* EXERCISE DESCRIPTION *
Go through the lines below and copy any that hold the string "agent".

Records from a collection

------------------------------------

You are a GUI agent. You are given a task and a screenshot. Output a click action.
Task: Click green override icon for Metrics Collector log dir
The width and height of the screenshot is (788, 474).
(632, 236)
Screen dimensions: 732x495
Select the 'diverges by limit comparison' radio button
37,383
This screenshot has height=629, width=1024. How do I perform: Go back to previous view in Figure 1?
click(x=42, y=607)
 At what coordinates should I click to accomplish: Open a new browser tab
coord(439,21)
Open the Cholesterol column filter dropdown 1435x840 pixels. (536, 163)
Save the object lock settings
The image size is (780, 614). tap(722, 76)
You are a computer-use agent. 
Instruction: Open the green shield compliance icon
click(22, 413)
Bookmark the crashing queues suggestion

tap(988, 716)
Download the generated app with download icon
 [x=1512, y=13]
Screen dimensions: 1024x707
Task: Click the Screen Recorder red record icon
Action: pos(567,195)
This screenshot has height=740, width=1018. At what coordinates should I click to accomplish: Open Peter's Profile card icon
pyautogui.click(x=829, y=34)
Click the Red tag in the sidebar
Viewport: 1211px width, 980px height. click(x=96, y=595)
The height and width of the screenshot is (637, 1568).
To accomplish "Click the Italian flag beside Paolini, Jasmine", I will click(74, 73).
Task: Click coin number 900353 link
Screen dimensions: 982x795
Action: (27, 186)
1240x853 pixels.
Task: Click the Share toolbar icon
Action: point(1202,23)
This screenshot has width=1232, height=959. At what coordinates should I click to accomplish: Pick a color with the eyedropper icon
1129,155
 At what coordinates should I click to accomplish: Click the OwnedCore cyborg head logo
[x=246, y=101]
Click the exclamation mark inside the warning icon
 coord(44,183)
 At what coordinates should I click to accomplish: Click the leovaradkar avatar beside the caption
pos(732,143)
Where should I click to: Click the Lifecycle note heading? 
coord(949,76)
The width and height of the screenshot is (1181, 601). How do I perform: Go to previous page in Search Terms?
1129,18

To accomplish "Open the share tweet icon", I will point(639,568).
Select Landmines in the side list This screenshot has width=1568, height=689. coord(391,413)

------------------------------------

* ANSWER TO THIS PROBLEM *
You are a GUI agent. You are given a task and a screenshot. Output a click action.
You are a computer-use agent. 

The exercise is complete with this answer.